Stored records:
-------

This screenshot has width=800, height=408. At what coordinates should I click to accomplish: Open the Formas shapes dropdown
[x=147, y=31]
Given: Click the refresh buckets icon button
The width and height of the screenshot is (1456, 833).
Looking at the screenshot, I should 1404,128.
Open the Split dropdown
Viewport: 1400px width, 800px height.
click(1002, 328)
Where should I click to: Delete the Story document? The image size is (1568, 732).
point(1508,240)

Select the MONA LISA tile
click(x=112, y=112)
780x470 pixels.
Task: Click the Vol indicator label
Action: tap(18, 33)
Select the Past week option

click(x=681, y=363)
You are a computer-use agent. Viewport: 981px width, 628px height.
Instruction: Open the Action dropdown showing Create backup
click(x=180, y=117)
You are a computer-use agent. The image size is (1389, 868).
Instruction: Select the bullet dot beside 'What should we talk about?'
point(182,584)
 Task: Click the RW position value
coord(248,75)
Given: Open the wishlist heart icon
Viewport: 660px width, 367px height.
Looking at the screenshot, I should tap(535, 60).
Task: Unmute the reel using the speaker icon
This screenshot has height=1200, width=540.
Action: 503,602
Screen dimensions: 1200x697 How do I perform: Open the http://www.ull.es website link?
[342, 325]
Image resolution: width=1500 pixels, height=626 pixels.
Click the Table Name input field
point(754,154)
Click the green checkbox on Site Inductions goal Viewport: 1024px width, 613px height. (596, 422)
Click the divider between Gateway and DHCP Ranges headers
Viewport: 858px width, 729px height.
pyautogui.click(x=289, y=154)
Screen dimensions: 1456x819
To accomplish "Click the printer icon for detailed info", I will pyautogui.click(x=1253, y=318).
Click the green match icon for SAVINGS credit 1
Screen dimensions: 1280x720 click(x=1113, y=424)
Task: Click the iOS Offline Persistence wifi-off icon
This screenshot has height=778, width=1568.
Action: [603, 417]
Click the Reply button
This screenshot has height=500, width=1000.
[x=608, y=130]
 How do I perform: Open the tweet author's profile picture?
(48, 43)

-------

Across the data, find each line that has "agent" in it and copy that line.

You are a computer-use agent. Viewport: 981px width, 628px height.
You are a computer-use agent. The image size is (1389, 868).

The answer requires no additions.